By Mayo Clinic Staff
A bruise forms when a blow breaks blood vessels near your skin's surface, allowing a small amount of blood to leak into the tissues under your skin. The trapped blood may cause a bruise that at first looks like a black-and-blue mark and then changes color as it heals.
If your skin isn't broken, you don't need a bandage. But you can enhance bruise healing with these simple techniques:
- Elevate the injured area.
- Apply an ice pack wrapped in a towel or a cloth dampened with cold water. Do this for about 10 minutes. Repeat several times a day for a day or two after the injury as needed.
- Rest the bruised area, if possible.
- Consider acetaminophen (Tylenol, others) for pain relief, or ibuprofen (Advil, Motrin IB, others) for pain relief and to reduce swelling.

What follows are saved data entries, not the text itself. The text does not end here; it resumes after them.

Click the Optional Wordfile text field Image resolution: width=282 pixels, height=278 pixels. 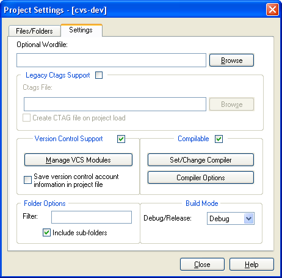[x=111, y=60]
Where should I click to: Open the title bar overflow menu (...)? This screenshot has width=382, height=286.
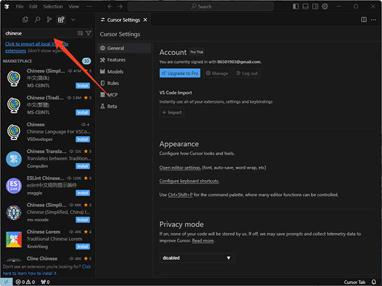[x=88, y=6]
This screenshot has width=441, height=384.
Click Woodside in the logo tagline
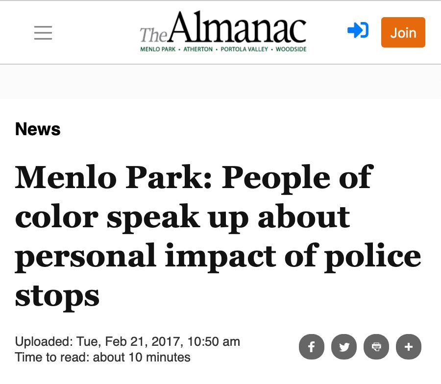tap(291, 49)
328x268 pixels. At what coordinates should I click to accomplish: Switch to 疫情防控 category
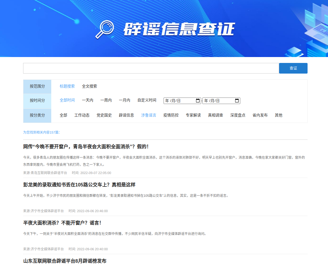(x=171, y=115)

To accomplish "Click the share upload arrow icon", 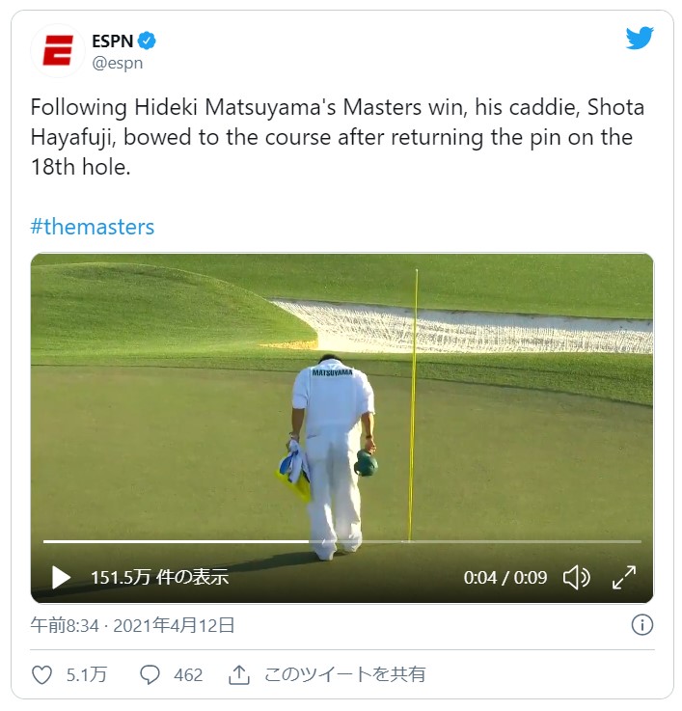I will point(239,674).
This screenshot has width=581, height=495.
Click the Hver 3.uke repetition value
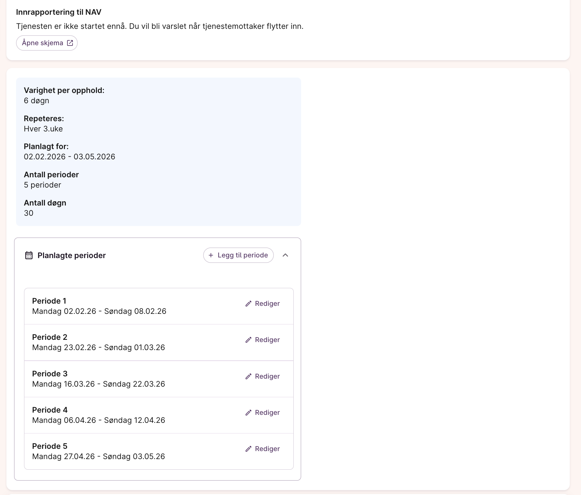click(x=43, y=129)
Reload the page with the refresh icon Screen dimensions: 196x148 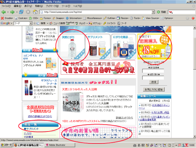point(21,12)

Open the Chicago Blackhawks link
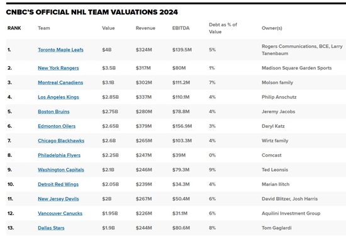tap(61, 140)
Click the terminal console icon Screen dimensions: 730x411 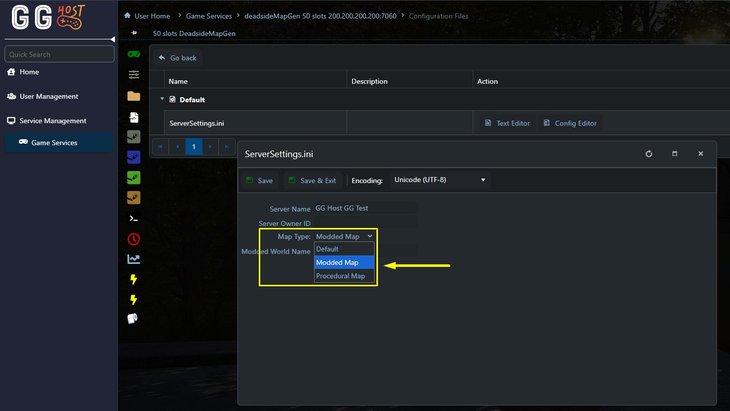tap(134, 218)
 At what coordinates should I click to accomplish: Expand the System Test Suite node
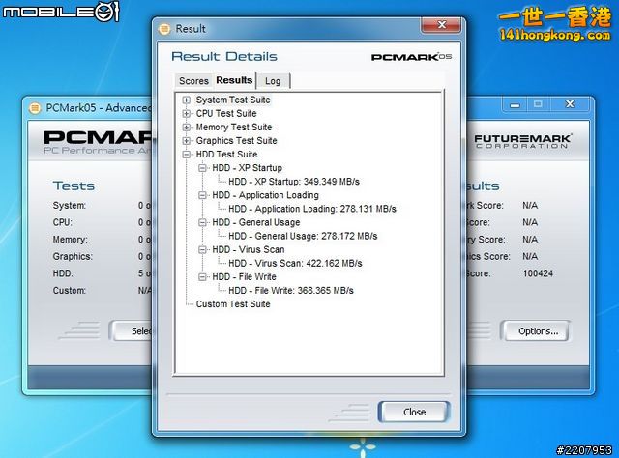187,100
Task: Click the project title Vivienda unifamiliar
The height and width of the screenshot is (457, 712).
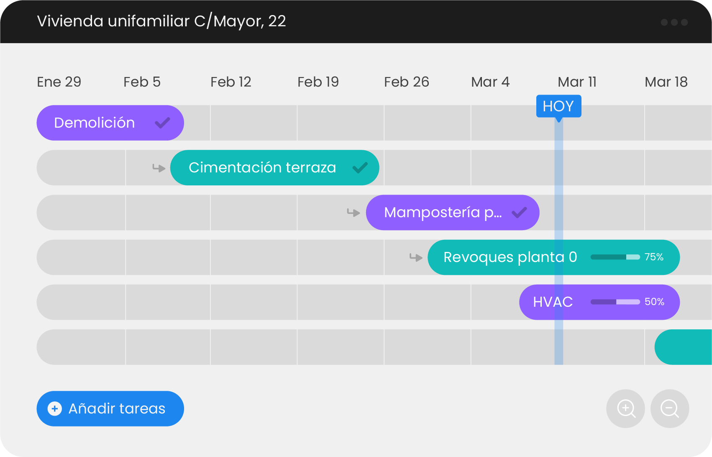Action: point(161,21)
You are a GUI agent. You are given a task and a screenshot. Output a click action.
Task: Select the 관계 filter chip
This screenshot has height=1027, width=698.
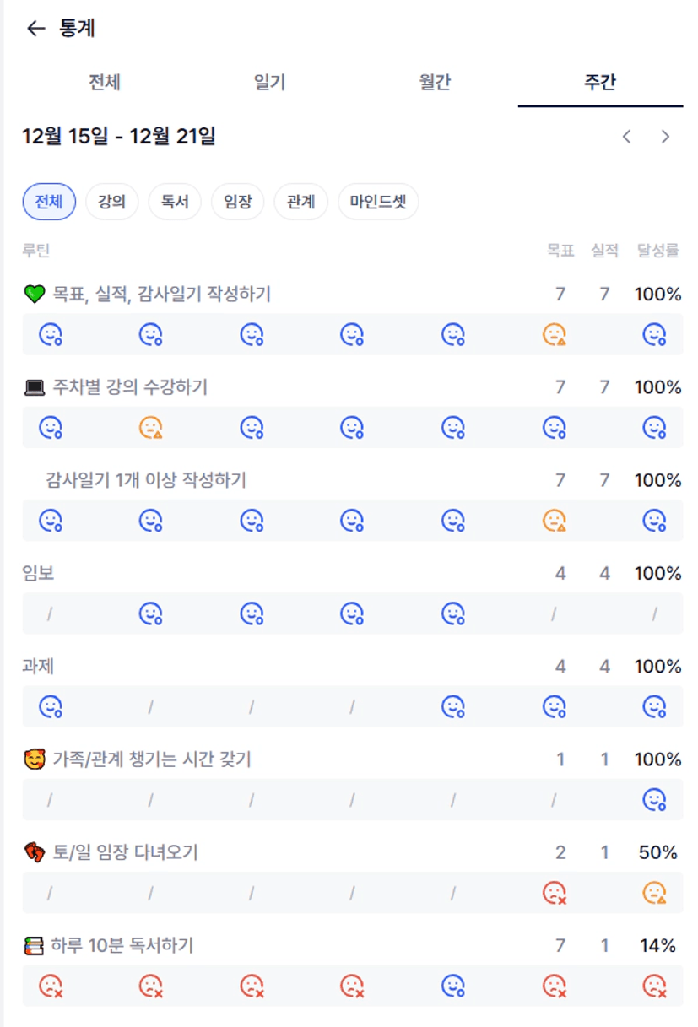click(300, 202)
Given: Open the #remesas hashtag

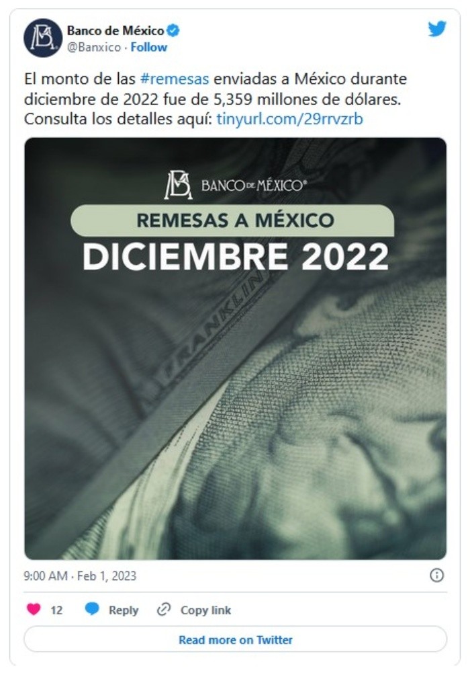Looking at the screenshot, I should click(x=175, y=79).
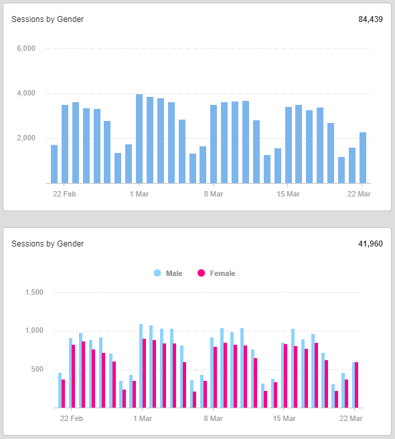
Task: Select the 22 Mar axis label in bottom chart
Action: pyautogui.click(x=351, y=418)
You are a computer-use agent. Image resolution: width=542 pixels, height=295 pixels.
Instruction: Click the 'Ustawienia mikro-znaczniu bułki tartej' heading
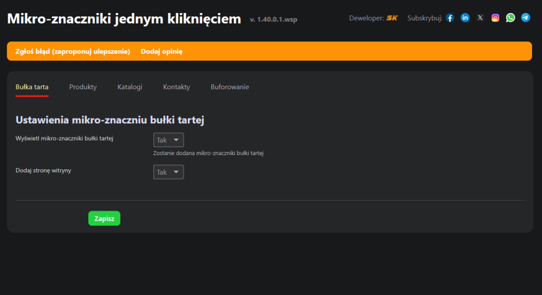point(110,120)
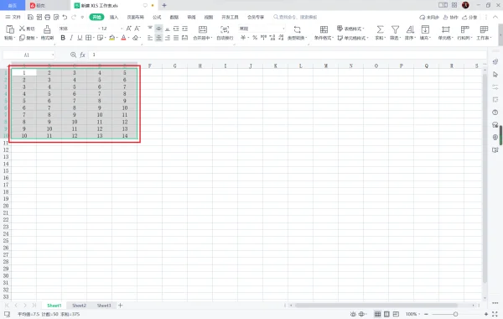Click the Filter funnel icon
This screenshot has height=319, width=503.
click(x=395, y=29)
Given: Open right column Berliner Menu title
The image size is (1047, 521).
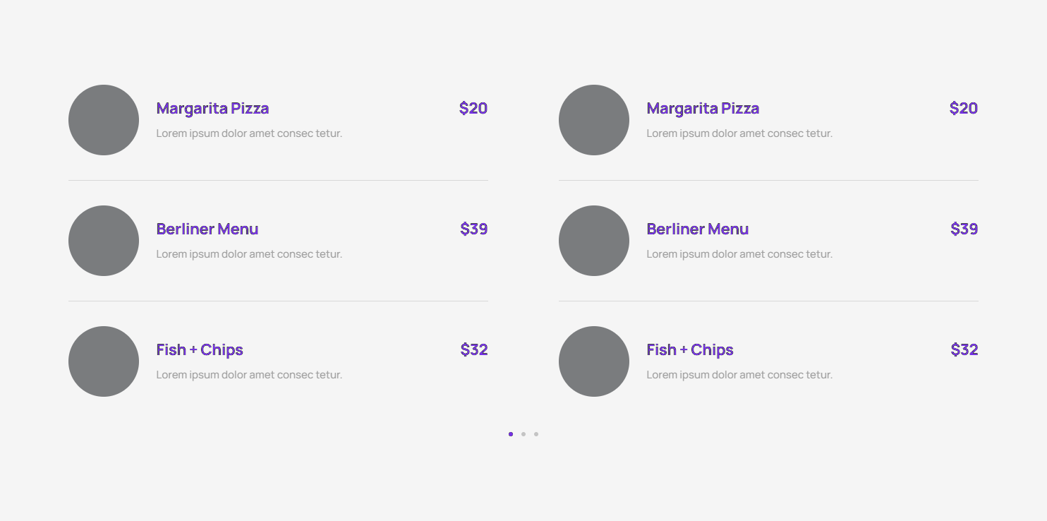Looking at the screenshot, I should coord(698,229).
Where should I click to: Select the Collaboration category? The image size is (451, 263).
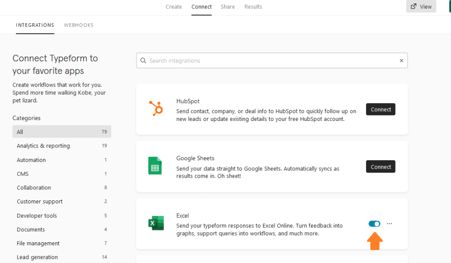pos(62,188)
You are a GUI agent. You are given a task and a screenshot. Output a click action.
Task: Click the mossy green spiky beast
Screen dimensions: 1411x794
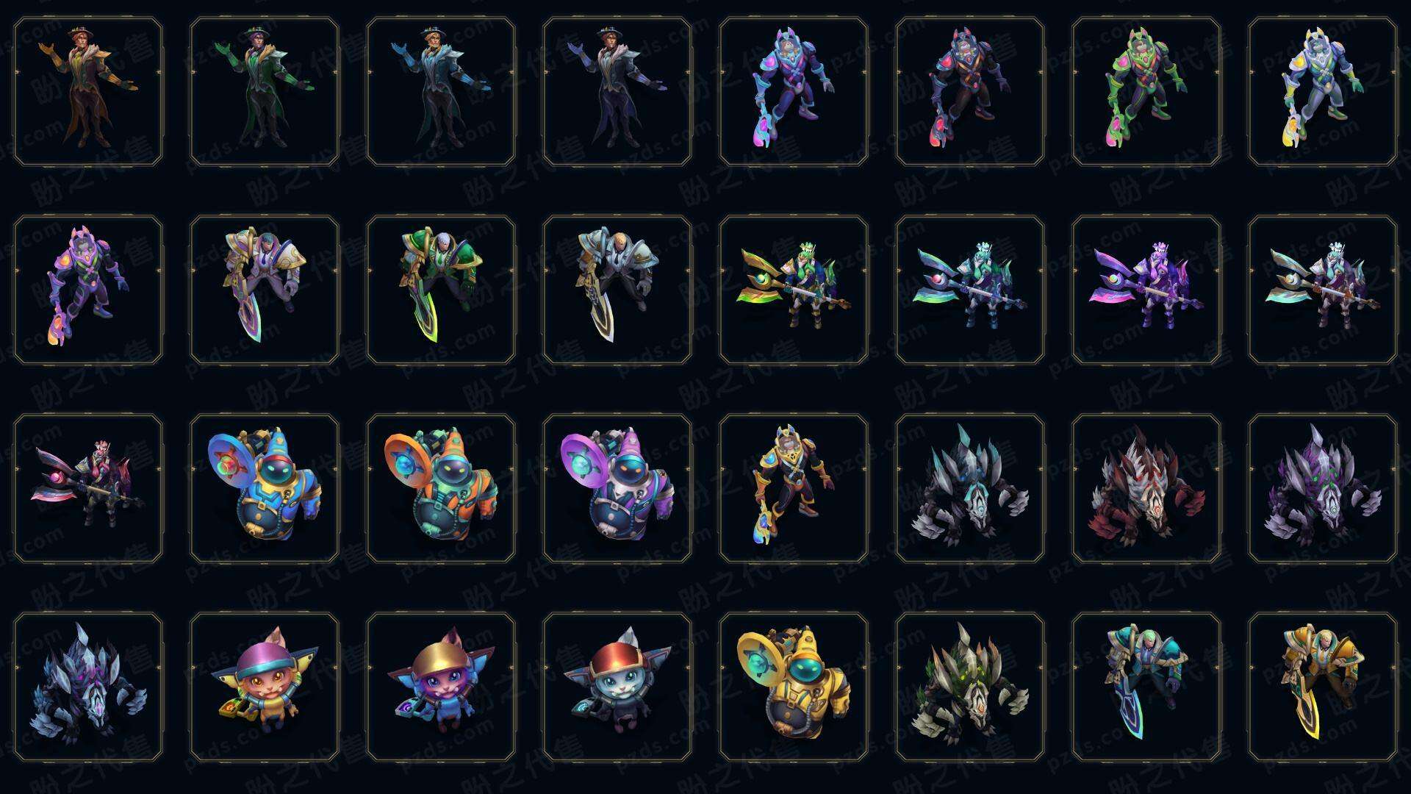click(x=970, y=687)
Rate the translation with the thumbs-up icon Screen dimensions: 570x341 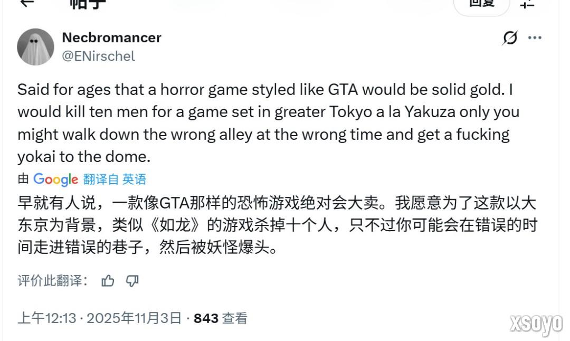(108, 281)
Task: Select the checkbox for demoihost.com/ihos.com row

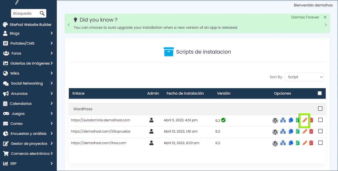Action: pos(320,143)

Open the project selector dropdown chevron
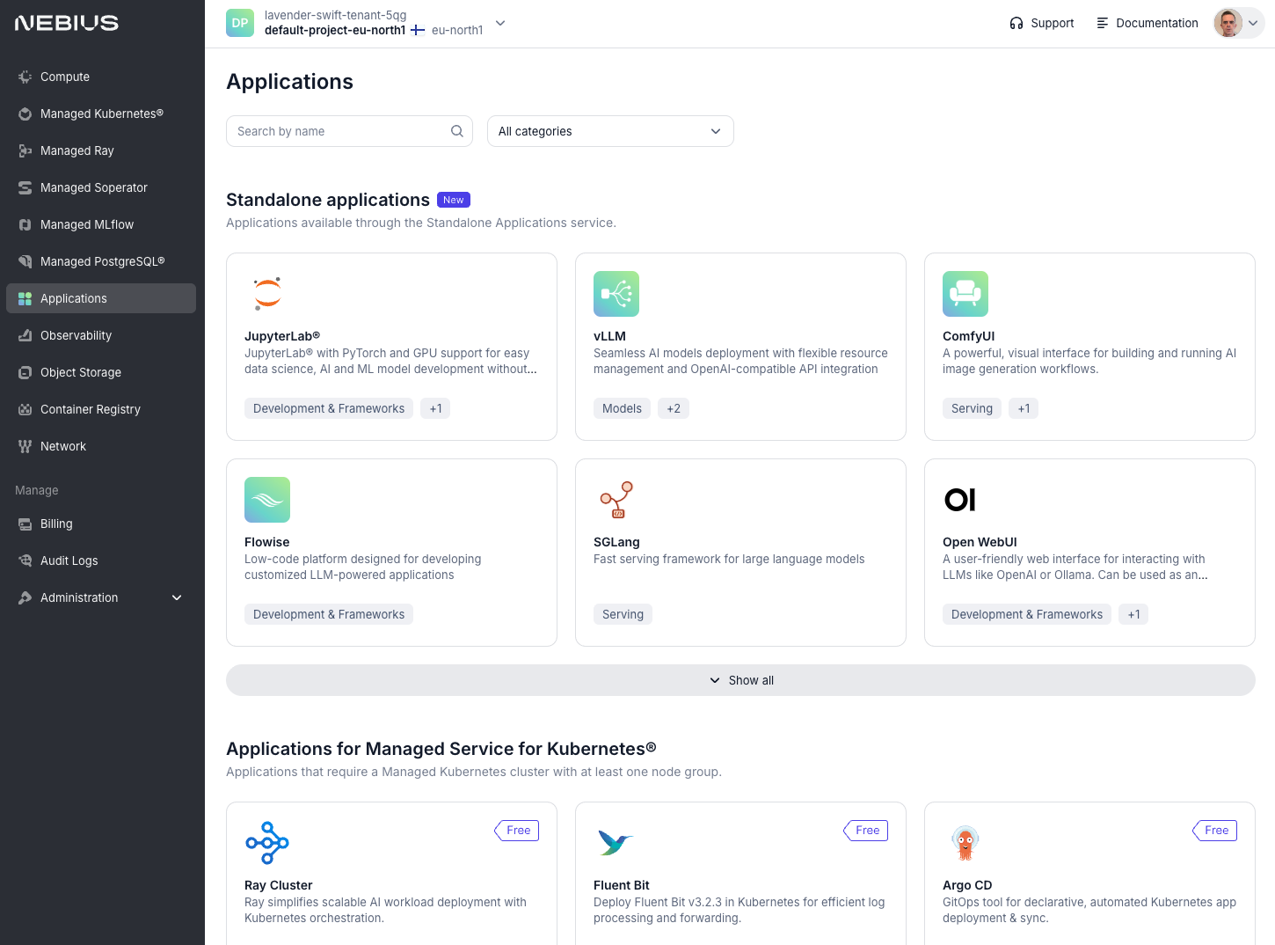click(x=500, y=23)

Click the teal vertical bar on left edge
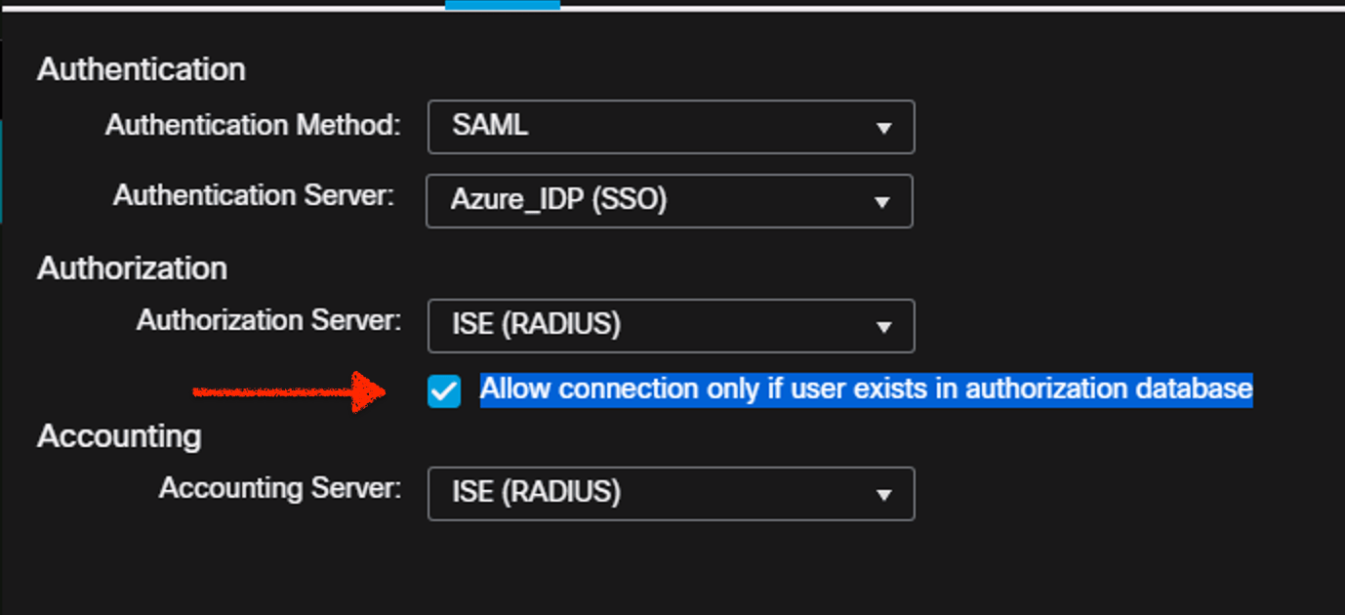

Consult your doctor if you:
- Notice very painful swelling in the bruised area
- Are still experiencing pain three days after a seemingly minor injury
- Have frequent, large or painful bruises, particularly if your bruises appear on your trunk, back or face, or seem to develop for no known reasons
- Have easy bruising and a history of significant bleeding, such as during a surgical procedure
- Notice a lump (hematoma) form over the bruise
- Are experiencing abnormal bleeding elsewhere, such as from your nose or gums or in urine or stool
- Suddenly begin bruising, but have no history of bruising
- Have a family history of easy bruising or bleeding
These signs and symptoms may indicate a more serious problem, such as a blood-clotting problem or blood-related disease.